*** Begin section ***
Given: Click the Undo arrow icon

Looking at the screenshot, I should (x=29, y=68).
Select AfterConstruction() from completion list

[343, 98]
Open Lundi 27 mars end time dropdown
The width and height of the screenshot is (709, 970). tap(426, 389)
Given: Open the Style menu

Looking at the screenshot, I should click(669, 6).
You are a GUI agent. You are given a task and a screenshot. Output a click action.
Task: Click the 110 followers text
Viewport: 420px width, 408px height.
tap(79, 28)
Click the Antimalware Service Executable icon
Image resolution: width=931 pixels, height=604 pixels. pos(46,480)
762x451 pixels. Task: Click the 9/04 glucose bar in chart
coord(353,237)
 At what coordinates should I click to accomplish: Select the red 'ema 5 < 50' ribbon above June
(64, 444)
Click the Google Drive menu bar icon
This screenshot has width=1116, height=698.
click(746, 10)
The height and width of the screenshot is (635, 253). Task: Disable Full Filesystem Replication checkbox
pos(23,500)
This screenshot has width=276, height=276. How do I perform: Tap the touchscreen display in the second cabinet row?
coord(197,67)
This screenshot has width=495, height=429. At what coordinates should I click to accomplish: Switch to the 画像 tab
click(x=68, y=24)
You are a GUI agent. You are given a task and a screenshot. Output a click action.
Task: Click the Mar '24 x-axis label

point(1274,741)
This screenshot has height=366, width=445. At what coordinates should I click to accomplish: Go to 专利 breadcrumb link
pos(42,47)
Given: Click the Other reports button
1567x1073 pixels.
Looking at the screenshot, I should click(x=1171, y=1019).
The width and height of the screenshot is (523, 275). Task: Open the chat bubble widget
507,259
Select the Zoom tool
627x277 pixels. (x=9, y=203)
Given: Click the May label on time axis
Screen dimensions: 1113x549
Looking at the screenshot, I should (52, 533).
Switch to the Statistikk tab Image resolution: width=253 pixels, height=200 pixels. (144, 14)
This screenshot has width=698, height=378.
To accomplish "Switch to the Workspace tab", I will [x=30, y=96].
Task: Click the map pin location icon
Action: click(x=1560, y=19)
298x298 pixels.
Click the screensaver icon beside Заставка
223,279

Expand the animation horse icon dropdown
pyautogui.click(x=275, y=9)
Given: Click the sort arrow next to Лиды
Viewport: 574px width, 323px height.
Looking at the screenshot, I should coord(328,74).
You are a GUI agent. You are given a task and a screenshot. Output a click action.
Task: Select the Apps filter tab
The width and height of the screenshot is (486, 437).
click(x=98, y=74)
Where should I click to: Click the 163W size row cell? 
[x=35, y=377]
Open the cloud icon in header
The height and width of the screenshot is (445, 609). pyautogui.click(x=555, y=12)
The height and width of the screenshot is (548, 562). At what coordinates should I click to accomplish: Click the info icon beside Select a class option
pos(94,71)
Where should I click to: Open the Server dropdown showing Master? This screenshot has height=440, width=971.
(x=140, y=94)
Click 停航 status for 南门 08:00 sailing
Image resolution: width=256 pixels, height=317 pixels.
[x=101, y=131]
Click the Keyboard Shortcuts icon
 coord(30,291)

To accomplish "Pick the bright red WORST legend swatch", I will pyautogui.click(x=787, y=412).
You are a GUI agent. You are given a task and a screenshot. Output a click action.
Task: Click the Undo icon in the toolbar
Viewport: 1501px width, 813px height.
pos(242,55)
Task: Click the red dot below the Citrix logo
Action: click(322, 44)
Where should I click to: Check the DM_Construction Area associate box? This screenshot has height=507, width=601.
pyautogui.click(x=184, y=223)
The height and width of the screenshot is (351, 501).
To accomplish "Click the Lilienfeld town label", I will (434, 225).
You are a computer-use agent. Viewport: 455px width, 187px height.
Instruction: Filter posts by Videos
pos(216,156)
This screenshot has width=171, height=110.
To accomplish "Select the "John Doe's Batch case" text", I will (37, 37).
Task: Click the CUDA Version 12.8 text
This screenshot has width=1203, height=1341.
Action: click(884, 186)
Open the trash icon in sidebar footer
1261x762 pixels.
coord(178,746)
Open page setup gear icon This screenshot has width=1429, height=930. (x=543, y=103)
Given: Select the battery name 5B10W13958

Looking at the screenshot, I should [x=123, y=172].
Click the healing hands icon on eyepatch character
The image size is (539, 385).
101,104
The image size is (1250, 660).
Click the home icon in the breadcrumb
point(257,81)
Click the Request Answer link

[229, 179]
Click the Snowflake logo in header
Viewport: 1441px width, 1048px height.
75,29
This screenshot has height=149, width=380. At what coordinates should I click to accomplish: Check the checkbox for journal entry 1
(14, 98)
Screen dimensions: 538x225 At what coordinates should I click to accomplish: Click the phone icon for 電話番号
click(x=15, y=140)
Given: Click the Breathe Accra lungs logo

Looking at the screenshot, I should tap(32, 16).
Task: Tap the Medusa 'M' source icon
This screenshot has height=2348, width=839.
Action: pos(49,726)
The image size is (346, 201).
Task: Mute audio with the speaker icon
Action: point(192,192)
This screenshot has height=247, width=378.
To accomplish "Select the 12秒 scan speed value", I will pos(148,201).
*** End section ***
__What to work on__. Across the material, report every line that has the word "text".

__Solution for this problem__.
Task: Click the 110 followers text
To accomplish "Select the "John Doe's Batch case" text", I will (37, 37).
Task: Click the CUDA Version 12.8 text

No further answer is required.